Dataset rows:
— start —
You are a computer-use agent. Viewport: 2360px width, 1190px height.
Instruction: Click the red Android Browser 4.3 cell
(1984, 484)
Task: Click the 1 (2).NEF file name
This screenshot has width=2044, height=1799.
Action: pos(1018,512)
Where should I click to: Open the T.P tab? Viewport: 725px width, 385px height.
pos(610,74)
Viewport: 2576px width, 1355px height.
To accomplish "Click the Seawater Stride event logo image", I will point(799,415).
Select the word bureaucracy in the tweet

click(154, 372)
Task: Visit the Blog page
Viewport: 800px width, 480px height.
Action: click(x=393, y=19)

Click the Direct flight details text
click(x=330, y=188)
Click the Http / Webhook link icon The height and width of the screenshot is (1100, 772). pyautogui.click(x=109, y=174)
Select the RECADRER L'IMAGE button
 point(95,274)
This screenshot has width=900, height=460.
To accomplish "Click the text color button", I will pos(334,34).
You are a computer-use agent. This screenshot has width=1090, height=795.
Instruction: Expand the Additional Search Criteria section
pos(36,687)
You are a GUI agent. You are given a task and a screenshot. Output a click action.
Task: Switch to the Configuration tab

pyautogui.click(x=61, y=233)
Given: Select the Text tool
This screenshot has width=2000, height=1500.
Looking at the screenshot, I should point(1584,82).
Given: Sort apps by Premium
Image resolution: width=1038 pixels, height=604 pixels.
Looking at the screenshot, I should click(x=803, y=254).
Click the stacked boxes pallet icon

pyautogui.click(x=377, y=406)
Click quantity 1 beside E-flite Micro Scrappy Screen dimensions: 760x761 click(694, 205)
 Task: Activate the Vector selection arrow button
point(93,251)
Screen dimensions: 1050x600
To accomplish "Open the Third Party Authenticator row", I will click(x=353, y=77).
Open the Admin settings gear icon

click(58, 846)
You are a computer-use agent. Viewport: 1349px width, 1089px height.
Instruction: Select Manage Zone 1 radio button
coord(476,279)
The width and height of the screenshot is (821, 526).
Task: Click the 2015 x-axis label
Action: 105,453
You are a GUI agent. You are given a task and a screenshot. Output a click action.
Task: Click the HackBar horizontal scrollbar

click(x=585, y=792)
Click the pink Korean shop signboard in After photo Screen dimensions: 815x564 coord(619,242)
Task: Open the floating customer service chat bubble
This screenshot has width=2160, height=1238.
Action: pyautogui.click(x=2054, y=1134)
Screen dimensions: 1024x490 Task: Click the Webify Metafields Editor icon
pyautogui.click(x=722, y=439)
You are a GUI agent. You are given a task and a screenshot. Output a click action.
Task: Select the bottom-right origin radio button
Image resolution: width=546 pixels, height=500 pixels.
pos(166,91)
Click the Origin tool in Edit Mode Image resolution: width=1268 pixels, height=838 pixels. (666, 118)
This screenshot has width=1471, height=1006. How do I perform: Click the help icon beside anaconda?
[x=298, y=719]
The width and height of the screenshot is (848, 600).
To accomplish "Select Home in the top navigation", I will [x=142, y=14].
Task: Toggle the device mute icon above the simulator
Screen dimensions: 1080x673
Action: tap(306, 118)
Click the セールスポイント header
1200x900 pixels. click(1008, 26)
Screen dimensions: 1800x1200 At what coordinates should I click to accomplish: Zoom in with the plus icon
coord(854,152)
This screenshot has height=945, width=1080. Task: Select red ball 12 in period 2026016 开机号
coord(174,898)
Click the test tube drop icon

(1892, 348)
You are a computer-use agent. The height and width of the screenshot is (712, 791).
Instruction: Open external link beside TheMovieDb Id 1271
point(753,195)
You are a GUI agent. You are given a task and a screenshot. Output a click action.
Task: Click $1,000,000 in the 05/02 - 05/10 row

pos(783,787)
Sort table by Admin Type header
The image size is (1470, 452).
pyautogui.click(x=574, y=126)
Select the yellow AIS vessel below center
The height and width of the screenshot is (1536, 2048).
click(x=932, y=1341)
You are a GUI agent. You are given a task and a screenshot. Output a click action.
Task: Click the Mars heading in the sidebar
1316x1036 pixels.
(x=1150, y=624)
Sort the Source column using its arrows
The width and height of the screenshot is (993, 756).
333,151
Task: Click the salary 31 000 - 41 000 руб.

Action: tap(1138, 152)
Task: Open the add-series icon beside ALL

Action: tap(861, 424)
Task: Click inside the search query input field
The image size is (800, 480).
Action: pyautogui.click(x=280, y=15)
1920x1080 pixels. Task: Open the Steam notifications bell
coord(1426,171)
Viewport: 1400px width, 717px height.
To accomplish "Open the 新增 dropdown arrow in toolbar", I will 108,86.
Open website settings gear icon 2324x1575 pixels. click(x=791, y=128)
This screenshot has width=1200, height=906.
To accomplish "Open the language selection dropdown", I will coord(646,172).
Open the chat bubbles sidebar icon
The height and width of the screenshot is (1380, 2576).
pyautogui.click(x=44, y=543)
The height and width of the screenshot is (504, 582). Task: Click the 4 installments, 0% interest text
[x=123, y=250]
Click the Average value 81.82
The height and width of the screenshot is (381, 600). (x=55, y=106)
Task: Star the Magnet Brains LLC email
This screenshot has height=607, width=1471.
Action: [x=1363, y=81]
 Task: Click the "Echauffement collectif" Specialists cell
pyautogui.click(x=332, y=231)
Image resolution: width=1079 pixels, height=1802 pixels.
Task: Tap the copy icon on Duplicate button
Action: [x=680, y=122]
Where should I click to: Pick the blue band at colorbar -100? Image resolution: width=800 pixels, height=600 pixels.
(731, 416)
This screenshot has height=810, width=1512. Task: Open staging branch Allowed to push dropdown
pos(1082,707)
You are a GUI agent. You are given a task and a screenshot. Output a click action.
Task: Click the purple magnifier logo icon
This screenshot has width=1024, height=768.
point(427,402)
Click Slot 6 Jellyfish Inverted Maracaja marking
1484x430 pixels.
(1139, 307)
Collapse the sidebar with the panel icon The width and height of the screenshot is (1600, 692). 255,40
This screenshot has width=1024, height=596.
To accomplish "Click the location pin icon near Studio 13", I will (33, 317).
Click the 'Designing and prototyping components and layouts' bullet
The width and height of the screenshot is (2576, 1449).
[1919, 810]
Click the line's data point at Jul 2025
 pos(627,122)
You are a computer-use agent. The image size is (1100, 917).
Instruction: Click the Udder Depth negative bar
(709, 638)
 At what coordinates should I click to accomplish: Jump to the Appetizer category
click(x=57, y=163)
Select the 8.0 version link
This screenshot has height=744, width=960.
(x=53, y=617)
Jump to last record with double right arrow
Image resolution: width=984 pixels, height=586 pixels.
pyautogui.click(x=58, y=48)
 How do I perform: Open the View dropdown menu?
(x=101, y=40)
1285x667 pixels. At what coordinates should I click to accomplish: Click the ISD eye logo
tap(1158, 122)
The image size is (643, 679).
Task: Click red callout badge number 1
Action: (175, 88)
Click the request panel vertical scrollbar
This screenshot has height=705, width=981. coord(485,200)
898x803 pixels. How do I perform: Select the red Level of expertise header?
— end —
### REQUIREMENT
Format every line of the listing above as a JSON list of strings, with one string per line and blank lines omitted.

### ANSWER
[
  "You are a computer-use agent. Viewport: 2360px width, 1190px height.",
  "Instruction: Click the red Android Browser 4.3 cell",
  "(1984, 484)",
  "Task: Click the 1 (2).NEF file name",
  "This screenshot has width=2044, height=1799.",
  "Action: pos(1018,512)",
  "Where should I click to: Open the T.P tab? Viewport: 725px width, 385px height.",
  "pos(610,74)",
  "Viewport: 2576px width, 1355px height.",
  "To accomplish \"Click the Seawater Stride event logo image\", I will point(799,415).",
  "Select the word bureaucracy in the tweet",
  "click(154, 372)",
  "Task: Visit the Blog page",
  "Viewport: 800px width, 480px height.",
  "Action: click(x=393, y=19)",
  "Click the Direct flight details text",
  "click(x=330, y=188)",
  "Click the Http / Webhook link icon The height and width of the screenshot is (1100, 772). pyautogui.click(x=109, y=174)",
  "Select the RECADRER L'IMAGE button",
  " point(95,274)",
  "This screenshot has width=900, height=460.",
  "To accomplish \"Click the text color button\", I will pos(334,34).",
  "You are a computer-use agent. This screenshot has width=1090, height=795.",
  "Instruction: Expand the Additional Search Criteria section",
  "pos(36,687)",
  "You are a GUI agent. You are given a task and a screenshot. Output a click action.",
  "Task: Switch to the Configuration tab",
  "pyautogui.click(x=61, y=233)",
  "Given: Select the Text tool",
  "This screenshot has width=2000, height=1500.",
  "Looking at the screenshot, I should point(1584,82).",
  "Given: Sort apps by Premium",
  "Image resolution: width=1038 pixels, height=604 pixels.",
  "Looking at the screenshot, I should click(x=803, y=254).",
  "Click the stacked boxes pallet icon",
  "pyautogui.click(x=377, y=406)",
  "Click quantity 1 beside E-flite Micro Scrappy Screen dimensions: 760x761 click(694, 205)",
  " Task: Activate the Vector selection arrow button",
  "point(93,251)",
  "Screen dimensions: 1050x600",
  "To accomplish \"Open the Third Party Authenticator row\", I will click(x=353, y=77).",
  "Open the Admin settings gear icon",
  "click(58, 846)",
  "You are a computer-use agent. Viewport: 1349px width, 1089px height.",
  "Instruction: Select Manage Zone 1 radio button",
  "coord(476,279)",
  "The width and height of the screenshot is (821, 526).",
  "Task: Click the 2015 x-axis label",
  "Action: 105,453",
  "You are a GUI agent. You are given a task and a screenshot. Output a click action.",
  "Task: Click the HackBar horizontal scrollbar",
  "click(x=585, y=792)",
  "Click the pink Korean shop signboard in After photo Screen dimensions: 815x564 coord(619,242)",
  "Task: Open the floating customer service chat bubble",
  "This screenshot has width=2160, height=1238.",
  "Action: pyautogui.click(x=2054, y=1134)",
  "Screen dimensions: 1024x490 Task: Click the Webify Metafields Editor icon",
  "pyautogui.click(x=722, y=439)",
  "You are a GUI agent. You are given a task and a screenshot. Output a click action.",
  "Task: Select the bottom-right origin radio button",
  "Image resolution: width=546 pixels, height=500 pixels.",
  "pos(166,91)",
  "Click the Origin tool in Edit Mode Image resolution: width=1268 pixels, height=838 pixels. (666, 118)",
  "This screenshot has width=1471, height=1006. How do I perform: Click the help icon beside anaconda?",
  "[x=298, y=719]",
  "The width and height of the screenshot is (848, 600).",
  "To accomplish \"Select Home in the top navigation\", I will [x=142, y=14].",
  "Task: Toggle the device mute icon above the simulator",
  "Screen dimensions: 1080x673",
  "Action: tap(306, 118)",
  "Click the セールスポイント header",
  "1200x900 pixels. click(1008, 26)",
  "Screen dimensions: 1800x1200 At what coordinates should I click to accomplish: Zoom in with the plus icon",
  "coord(854,152)",
  "This screenshot has height=945, width=1080. Task: Select red ball 12 in period 2026016 开机号",
  "coord(174,898)",
  "Click the test tube drop icon",
  "(1892, 348)",
  "You are a computer-use agent. The height and width of the screenshot is (712, 791).",
  "Instruction: Open external link beside TheMovieDb Id 1271",
  "point(753,195)",
  "You are a GUI agent. You are given a task and a screenshot. Output a click action.",
  "Task: Click $1,000,000 in the 05/02 - 05/10 row",
  "pos(783,787)",
  "Sort table by Admin Type header",
  "The image size is (1470, 452).",
  "pyautogui.click(x=574, y=126)",
  "Select the yellow AIS vessel below center",
  "The height and width of the screenshot is (1536, 2048).",
  "click(x=932, y=1341)",
  "You are a GUI agent. You are given a task and a screenshot. Output a click action.",
  "Task: Click the Mars heading in the sidebar",
  "1316x1036 pixels.",
  "(x=1150, y=624)",
  "Sort the Source column using its arrows",
  "The width and height of the screenshot is (993, 756).",
  "333,151",
  "Task: Click the salary 31 000 - 41 000 руб.",
  "Action: tap(1138, 152)",
  "Task: Open the add-series icon beside ALL",
  "Action: tap(861, 424)",
  "Task: Click inside the search query input field",
  "The image size is (800, 480).",
  "Action: pyautogui.click(x=280, y=15)",
  "1920x1080 pixels. Task: Open the Steam notifications bell",
  "coord(1426,171)",
  "Viewport: 1400px width, 717px height.",
  "To accomplish \"Open the 新增 dropdown arrow in toolbar\", I will 108,86.",
  "Open website settings gear icon 2324x1575 pixels. click(x=791, y=128)",
  "This screenshot has width=1200, height=906.",
  "To accomplish \"Open the language selection dropdown\", I will coord(646,172).",
  "Open the chat bubbles sidebar icon",
  "The height and width of the screenshot is (1380, 2576).",
  "pyautogui.click(x=44, y=543)",
  "The height and width of the screenshot is (504, 582). Task: Click the 4 installments, 0% interest text",
  "[x=123, y=250]",
  "Click the Average value 81.82",
  "The height and width of the screenshot is (381, 600). (x=55, y=106)",
  "Task: Star the Magnet Brains LLC email",
  "This screenshot has height=607, width=1471.",
  "Action: [x=1363, y=81]",
  " Task: Click the \"Echauffement collectif\" Specialists cell",
  "pyautogui.click(x=332, y=231)",
  "Image resolution: width=1079 pixels, height=1802 pixels.",
  "Task: Tap the copy icon on Duplicate button",
  "Action: [x=680, y=122]",
  "Where should I click to: Pick the blue band at colorbar -100? Image resolution: width=800 pixels, height=600 pixels.",
  "(731, 416)",
  "This screenshot has height=810, width=1512. Task: Open staging branch Allowed to push dropdown",
  "pos(1082,707)",
  "You are a GUI agent. You are given a task and a screenshot. Output a click action.",
  "Task: Click the purple magnifier logo icon",
  "This screenshot has width=1024, height=768.",
  "point(427,402)",
  "Click Slot 6 Jellyfish Inverted Maracaja marking",
  "1484x430 pixels.",
  "(1139, 307)",
  "Collapse the sidebar with the panel icon The width and height of the screenshot is (1600, 692). 255,40",
  "This screenshot has width=1024, height=596.",
  "To accomplish \"Click the location pin icon near Studio 13\", I will (33, 317).",
  "Click the 'Designing and prototyping components and layouts' bullet",
  "The width and height of the screenshot is (2576, 1449).",
  "[1919, 810]",
  "Click the line's data point at Jul 2025",
  " pos(627,122)",
  "You are a computer-use agent. The image size is (1100, 917).",
  "Instruction: Click the Udder Depth negative bar",
  "(709, 638)",
  " At what coordinates should I click to accomplish: Jump to the Appetizer category",
  "click(x=57, y=163)",
  "Select the 8.0 version link",
  "This screenshot has height=744, width=960.",
  "(x=53, y=617)",
  "Jump to last record with double right arrow",
  "Image resolution: width=984 pixels, height=586 pixels.",
  "pyautogui.click(x=58, y=48)",
  " How do I perform: Open the View dropdown menu?",
  "(x=101, y=40)",
  "1285x667 pixels. At what coordinates should I click to accomplish: Click the ISD eye logo",
  "tap(1158, 122)",
  "The image size is (643, 679).",
  "Task: Click red callout badge number 1",
  "Action: (175, 88)",
  "Click the request panel vertical scrollbar",
  "This screenshot has height=705, width=981. coord(485,200)",
  "898x803 pixels. How do I perform: Select the red Level of expertise header?"
]